Exercise goal
Locate the line that contains "Visualizza le preferenze (636, 2532)" in the entries below, then repeat it and every following line through the line that contains "[Twitter] (667, 15)", exactly, and no others.

Excerpted data
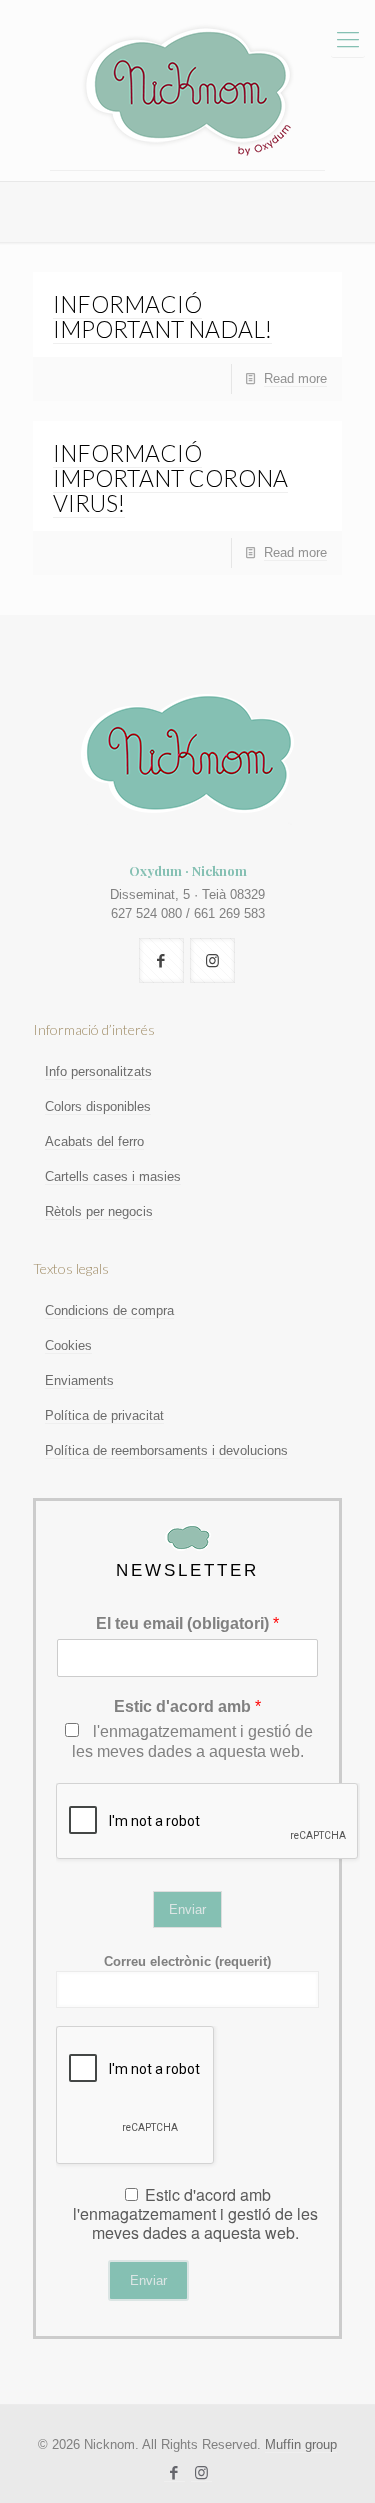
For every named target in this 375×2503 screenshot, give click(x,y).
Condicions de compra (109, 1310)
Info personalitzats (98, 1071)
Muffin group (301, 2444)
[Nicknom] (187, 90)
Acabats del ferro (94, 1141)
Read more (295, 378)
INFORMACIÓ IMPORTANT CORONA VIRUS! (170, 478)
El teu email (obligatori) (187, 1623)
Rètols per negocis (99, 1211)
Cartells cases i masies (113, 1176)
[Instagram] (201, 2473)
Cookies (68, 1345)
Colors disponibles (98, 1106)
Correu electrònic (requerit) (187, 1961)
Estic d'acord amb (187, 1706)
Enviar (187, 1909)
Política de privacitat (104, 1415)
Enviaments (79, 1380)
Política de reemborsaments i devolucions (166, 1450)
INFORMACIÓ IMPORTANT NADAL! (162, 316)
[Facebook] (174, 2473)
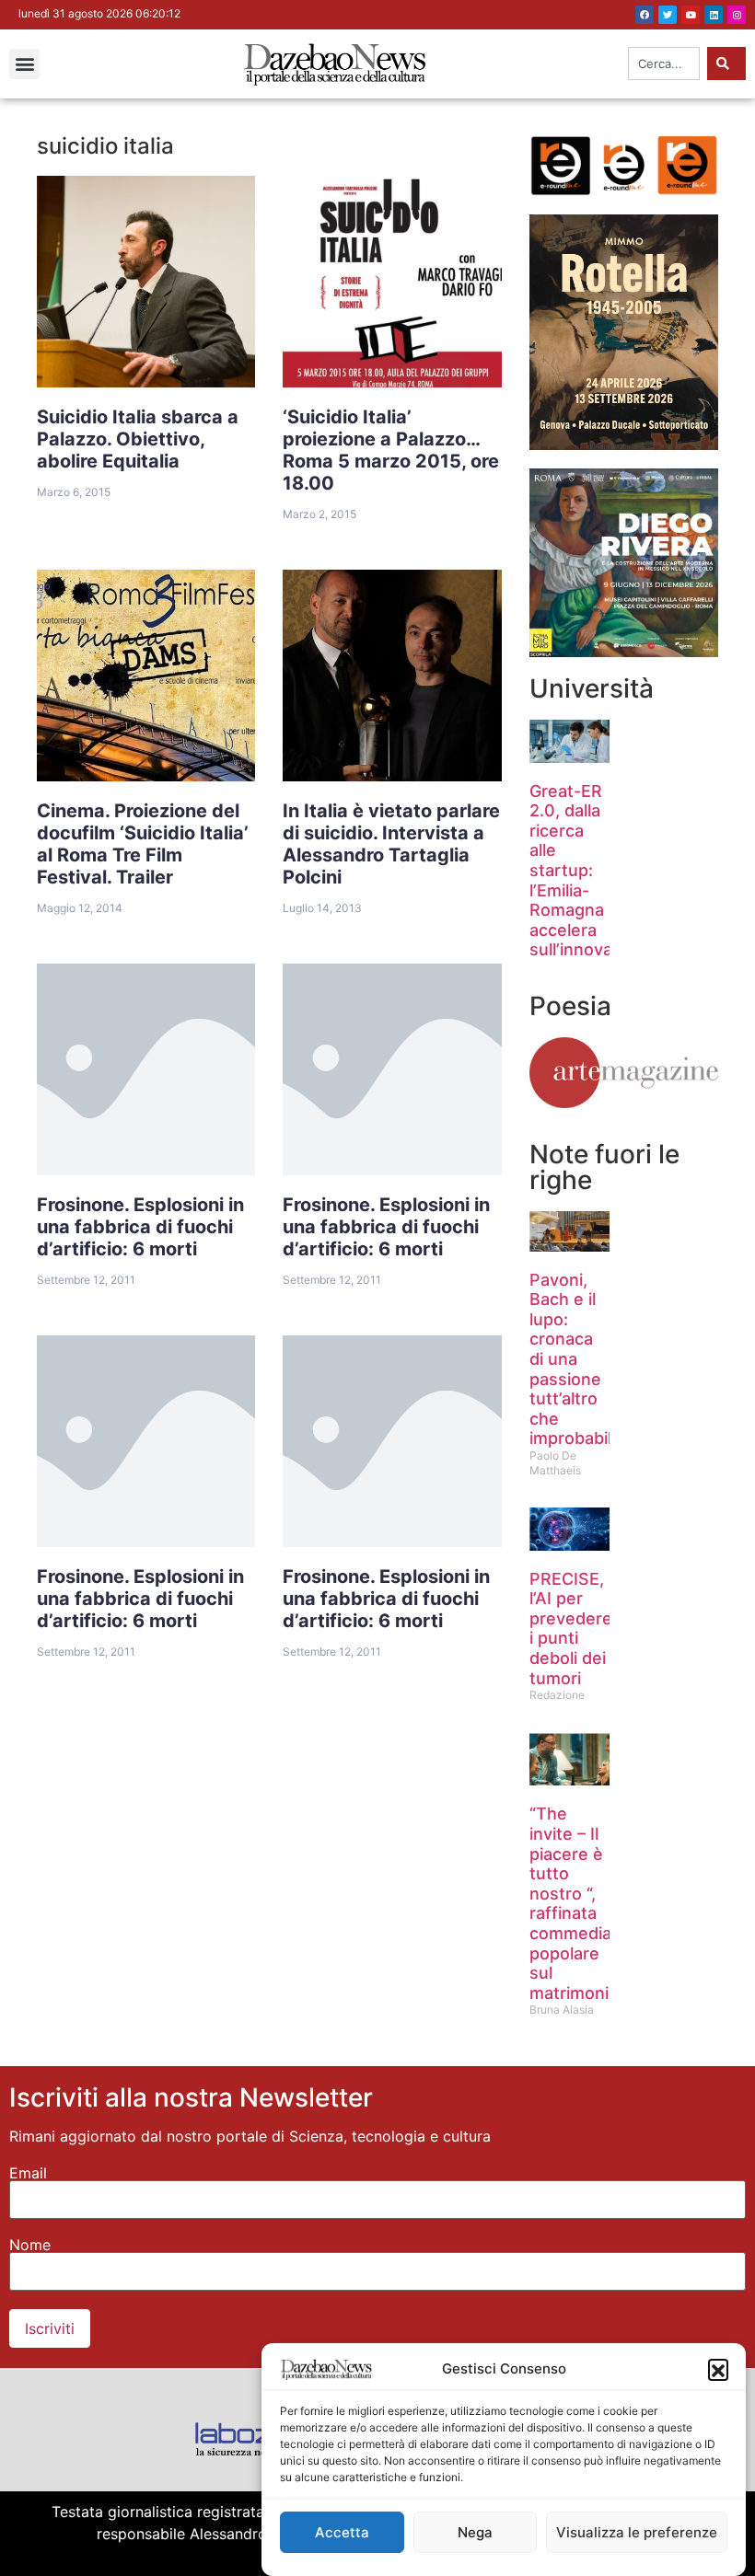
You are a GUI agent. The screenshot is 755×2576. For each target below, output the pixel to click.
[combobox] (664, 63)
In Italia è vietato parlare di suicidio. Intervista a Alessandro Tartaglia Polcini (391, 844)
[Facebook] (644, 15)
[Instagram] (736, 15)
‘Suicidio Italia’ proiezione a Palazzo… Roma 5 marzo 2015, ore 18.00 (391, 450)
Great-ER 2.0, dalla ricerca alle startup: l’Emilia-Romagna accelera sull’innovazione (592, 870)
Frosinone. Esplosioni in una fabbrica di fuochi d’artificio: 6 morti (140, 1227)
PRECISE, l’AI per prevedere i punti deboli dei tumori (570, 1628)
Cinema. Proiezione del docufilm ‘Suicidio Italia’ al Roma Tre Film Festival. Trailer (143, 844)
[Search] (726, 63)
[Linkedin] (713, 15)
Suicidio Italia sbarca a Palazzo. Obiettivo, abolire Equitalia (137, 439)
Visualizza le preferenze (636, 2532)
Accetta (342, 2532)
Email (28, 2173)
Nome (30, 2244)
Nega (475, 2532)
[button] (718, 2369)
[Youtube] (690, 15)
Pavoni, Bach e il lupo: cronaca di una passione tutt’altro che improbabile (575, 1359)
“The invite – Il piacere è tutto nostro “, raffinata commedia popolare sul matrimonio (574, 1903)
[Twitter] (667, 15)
--
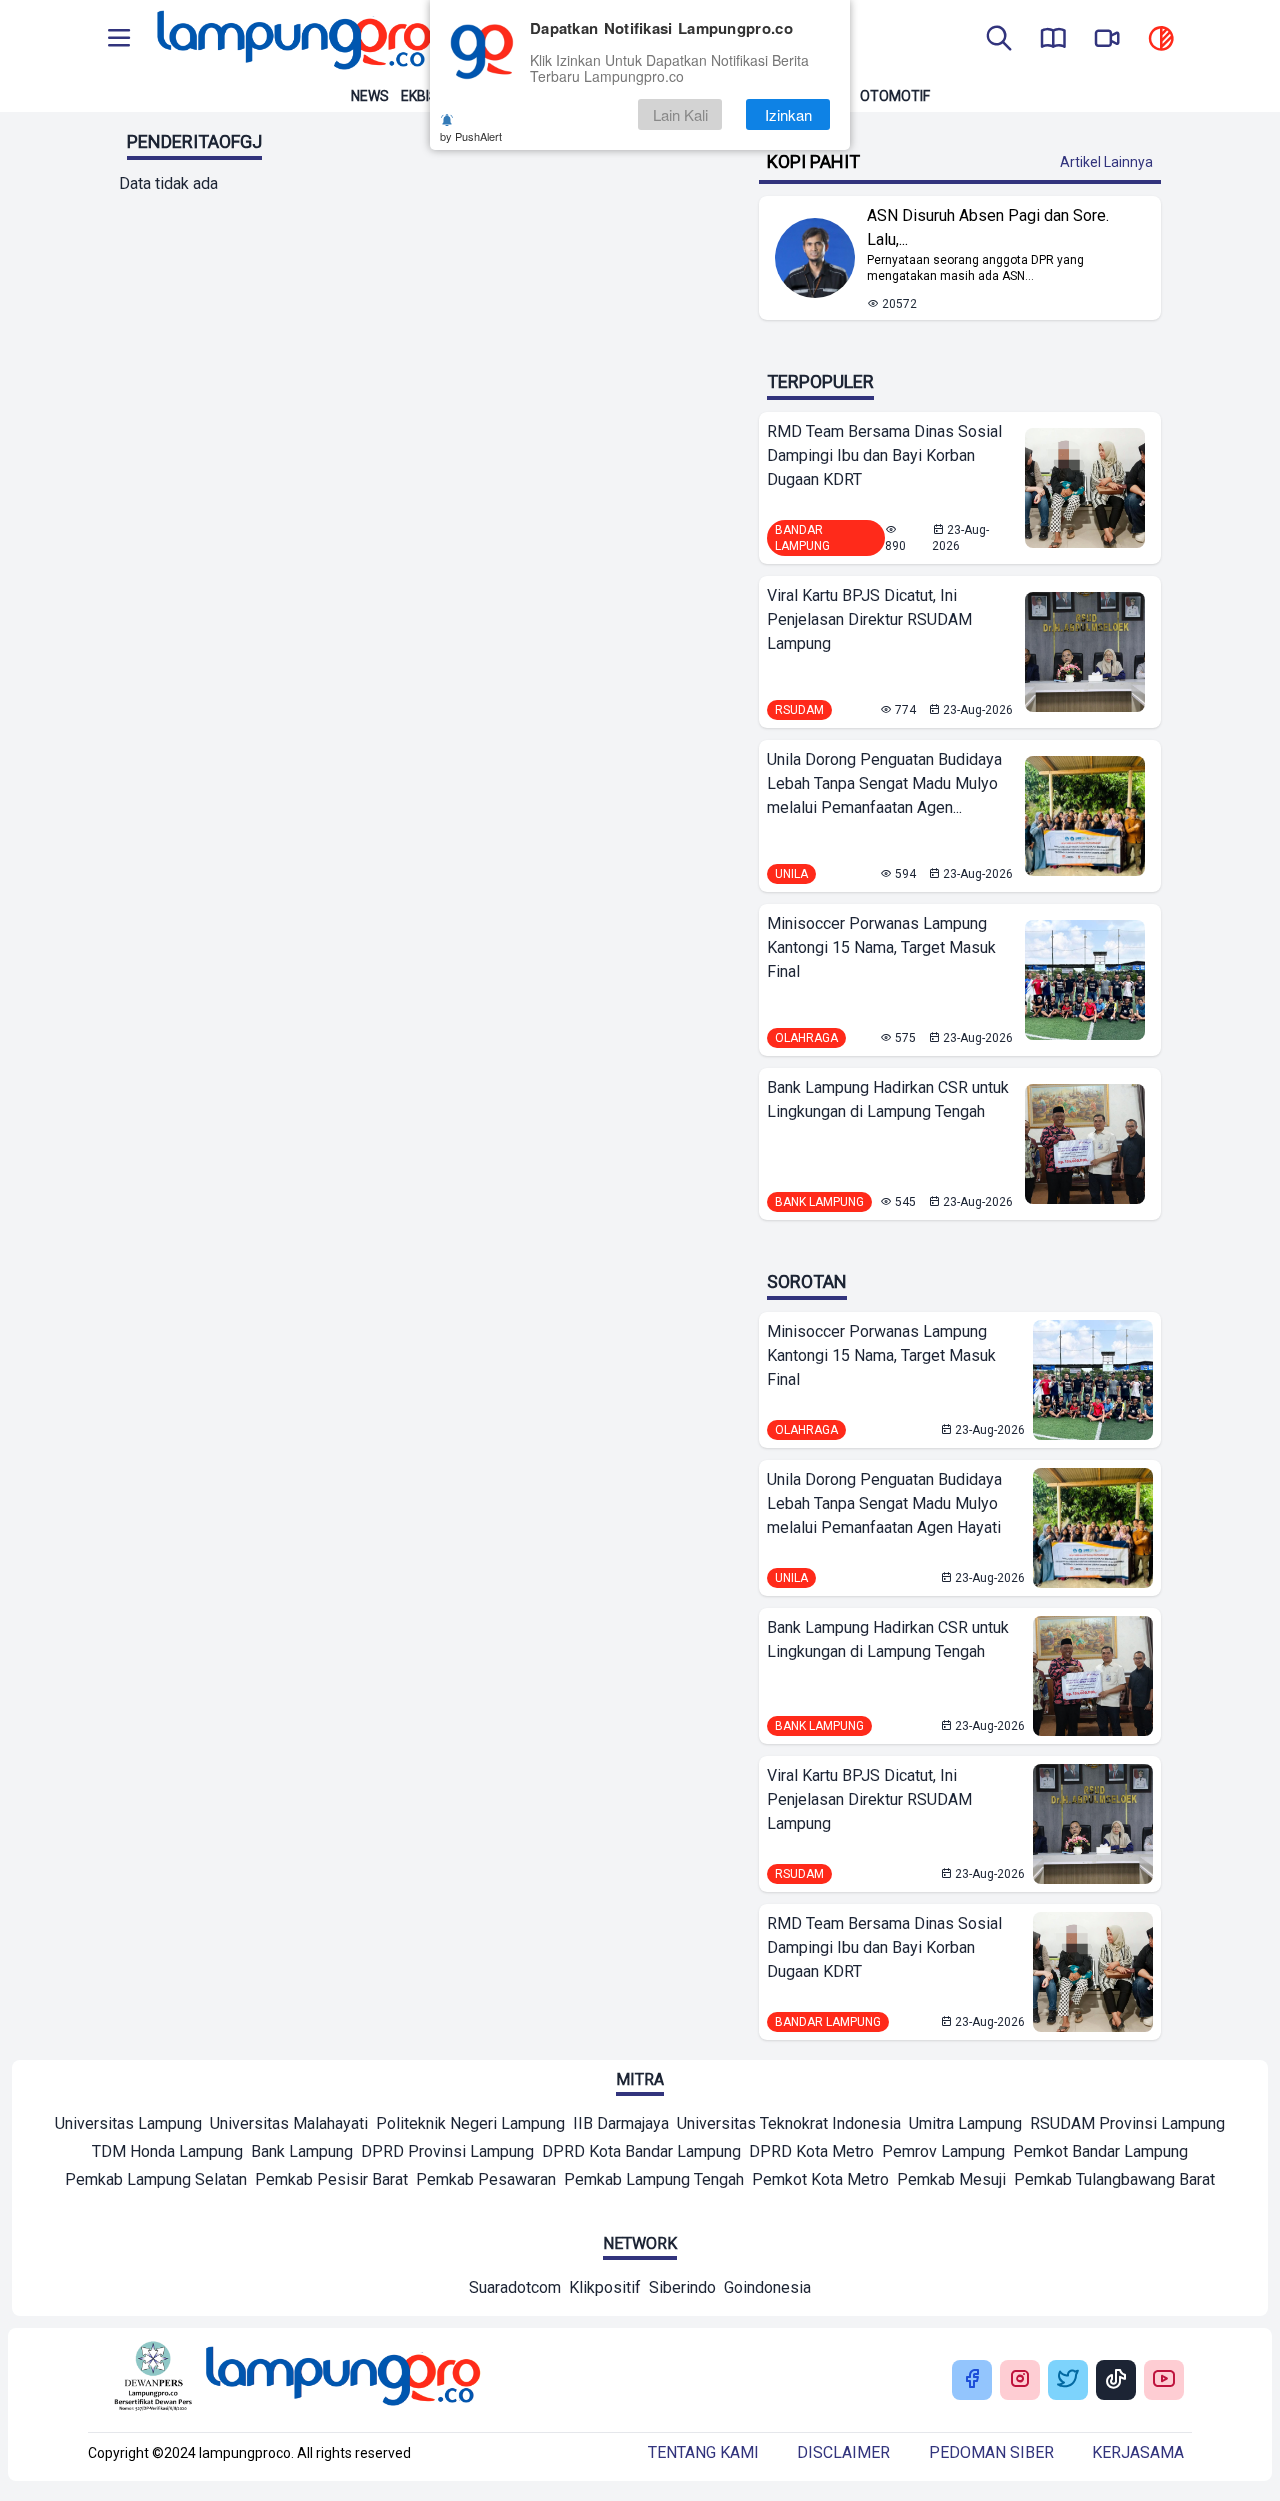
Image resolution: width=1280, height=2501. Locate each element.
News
--
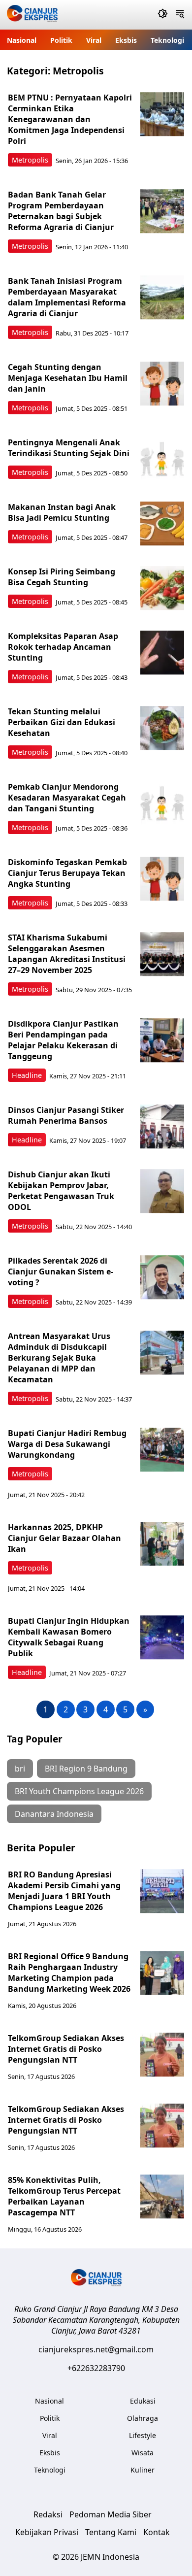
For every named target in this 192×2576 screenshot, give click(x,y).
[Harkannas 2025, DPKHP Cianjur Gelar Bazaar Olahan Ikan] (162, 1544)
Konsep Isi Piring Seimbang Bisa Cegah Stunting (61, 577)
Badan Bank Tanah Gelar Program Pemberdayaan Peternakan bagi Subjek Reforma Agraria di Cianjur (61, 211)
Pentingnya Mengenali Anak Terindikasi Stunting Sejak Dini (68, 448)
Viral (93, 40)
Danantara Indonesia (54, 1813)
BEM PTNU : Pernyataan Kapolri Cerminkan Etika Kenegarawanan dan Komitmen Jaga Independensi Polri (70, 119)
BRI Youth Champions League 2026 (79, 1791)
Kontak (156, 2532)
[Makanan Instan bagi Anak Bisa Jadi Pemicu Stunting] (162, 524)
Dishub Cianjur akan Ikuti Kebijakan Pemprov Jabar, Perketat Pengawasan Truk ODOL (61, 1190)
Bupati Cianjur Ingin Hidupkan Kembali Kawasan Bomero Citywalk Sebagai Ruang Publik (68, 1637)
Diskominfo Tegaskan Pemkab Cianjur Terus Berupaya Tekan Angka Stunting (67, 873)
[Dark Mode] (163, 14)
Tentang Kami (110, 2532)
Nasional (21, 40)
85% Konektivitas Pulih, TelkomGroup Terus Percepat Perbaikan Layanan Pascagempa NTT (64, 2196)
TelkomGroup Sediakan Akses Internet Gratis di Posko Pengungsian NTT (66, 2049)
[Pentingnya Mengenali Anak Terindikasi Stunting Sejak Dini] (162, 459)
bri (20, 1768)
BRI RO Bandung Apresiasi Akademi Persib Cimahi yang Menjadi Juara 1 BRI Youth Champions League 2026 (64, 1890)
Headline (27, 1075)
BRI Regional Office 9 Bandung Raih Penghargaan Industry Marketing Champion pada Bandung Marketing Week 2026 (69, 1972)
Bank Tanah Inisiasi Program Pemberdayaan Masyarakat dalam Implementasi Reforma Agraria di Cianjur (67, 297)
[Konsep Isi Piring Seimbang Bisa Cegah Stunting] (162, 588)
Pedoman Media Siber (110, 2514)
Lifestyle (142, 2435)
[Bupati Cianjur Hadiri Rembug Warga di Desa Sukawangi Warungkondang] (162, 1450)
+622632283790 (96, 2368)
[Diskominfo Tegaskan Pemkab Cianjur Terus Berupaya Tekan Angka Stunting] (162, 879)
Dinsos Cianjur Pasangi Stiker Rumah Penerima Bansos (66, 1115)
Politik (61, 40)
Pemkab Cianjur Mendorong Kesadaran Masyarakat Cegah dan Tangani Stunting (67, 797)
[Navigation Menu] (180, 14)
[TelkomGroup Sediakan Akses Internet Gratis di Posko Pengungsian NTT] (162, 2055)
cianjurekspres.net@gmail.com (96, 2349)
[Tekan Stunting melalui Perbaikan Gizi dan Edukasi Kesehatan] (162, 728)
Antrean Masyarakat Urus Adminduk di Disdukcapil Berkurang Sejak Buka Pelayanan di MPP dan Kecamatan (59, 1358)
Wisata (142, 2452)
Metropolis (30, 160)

Response box
Visualizza le preferenze (636, 2532)
Accetta (342, 2532)
Email (28, 2173)
Nome (30, 2244)
Nega (475, 2532)
[button] (718, 2369)
[Youtube] (690, 15)
Pavoni, Bach e il lupo: cronaca di una passione tutt’altro che improbabile (575, 1359)
“The invite – Il piacere è tutto nostro “, raffinata commedia popolare sul matrimonio (574, 1903)
[Twitter] (667, 15)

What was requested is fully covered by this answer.